Najlepiej byłoby określić wartość PSA, a następnie wykonać systematyczną biopsję prostaty z celowaną biopsją podejrzanych ognisk w MRI - opisuje możliwe podejście prof. Graefen. - Następnie nakłuwamy prostatę w sumie dwanaście razy, a także pobieramy wycinki tkanki z obszarów, które rzucają się w oczy na MRI. Ta ambulatoryjna procedura trwa około 15 minut. 

Strach przed usunięciem prostaty 

Jeśli konieczna jest operacja, chirurg usuwa całą prostatę i pęcherzyki nasienne oraz część cewki moczowej. Jednym z następstw prostatektomii, czyli usunięcia gruczołu krokowego, może być to, że pacjent nie może już dobrze trzymać moczu (inkontynencja). Obecnie jednak rzadko jest to konsekwencją operacji.

- Gdy pytam pacjentów, czego najbardziej się boją, około 90 procent mówi, że nietrzymania moczu. Ale trzeba wiedzieć, że przy dzisiejszych nowoczesnych metodach chirurgicznych na inkontynencję cierpi może dwa do trzech procent mężczyzn - mówi urolog.
Mężczyźni, którzy cierpią na łagodną inkontynencję, dobrze radzą sobie z istniejącymi środkami pomocniczymi, takimi jak wkładki. W cięższych przypadkach ulgę mogą przynieść środki chirurgiczne, takie jak sztuczny zwieracz.

Prostata nie jest narządem niezbędnym do życia, ale nie należy lekceważyć problemów psychologicznych z nią związanych.

Niekiedy jedyną metodą ratowania życia pacjenta jest operacyjne usunięcie gruczołu krokowegoZdjęcie: Steffen Schellhorn/IMAGO

Strach przed impotencją 

Innym możliwym działaniem niepożądanym po operacji prostaty są zaburzenia erekcji, bardziej znane jako impotencja. Odpowiadają za to nerwy zlokalizowane wokół prostaty. Nie musi, ale może się zdarzyć, że te nerwy zostaną uszkodzone podczas operacji. Około 30 procent mężczyzn może mieć po operacji problemy z erekcją.

To niszczy ich pewność siebie i poczucie własnej wartości. Dodatkowo mężczyzna jest wtedy niezdolny do prokreacji. Jedynym sposobem, aby móc mieć dzieci nawet po takiej operacji i możliwych konsekwencjach, jest wczesne przechowanie nasienia. 

Pacjent musi być przygotowany na to, że jego dotychczasowe życie seksualne może ulec zmianie. Jeśli są problemy z penetracyjnym stosunkiem seksualnym, często można uzyskać poprawę za pomocą Viagry i podobnych preparatów. Wrażliwe nerwy na prąciu mogą być nadal stymulowane przez dotyk. Orgazm też jest możliwy, ale bez wytrysku. W przypadku młodszych pacjentów i guzów wykrytych wcześnie, obecnie często możliwe jest zachowanie funkcji erekcji.
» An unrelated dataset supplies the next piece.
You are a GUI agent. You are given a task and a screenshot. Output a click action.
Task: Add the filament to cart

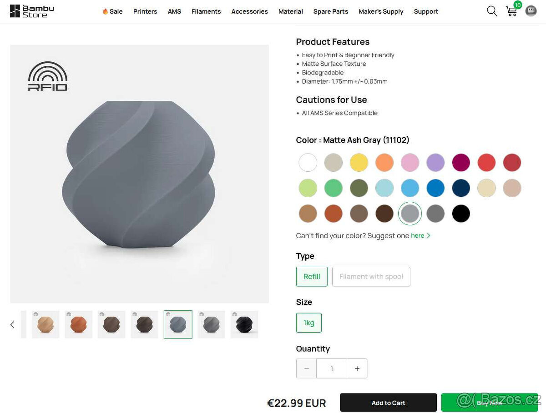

- Nie bójcie się profilaktyki - apeluje prof. Graefen. Badania przesiewowe mogą być bardzo uspokajające, jeśli badanie nie wykazuje podejrzenia raka prostaty, a tak jest zazwyczaj. - Jeśli jednak rak rzeczywiście się rozwinął, badania przesiewowe mogą uratować życie - dodaje.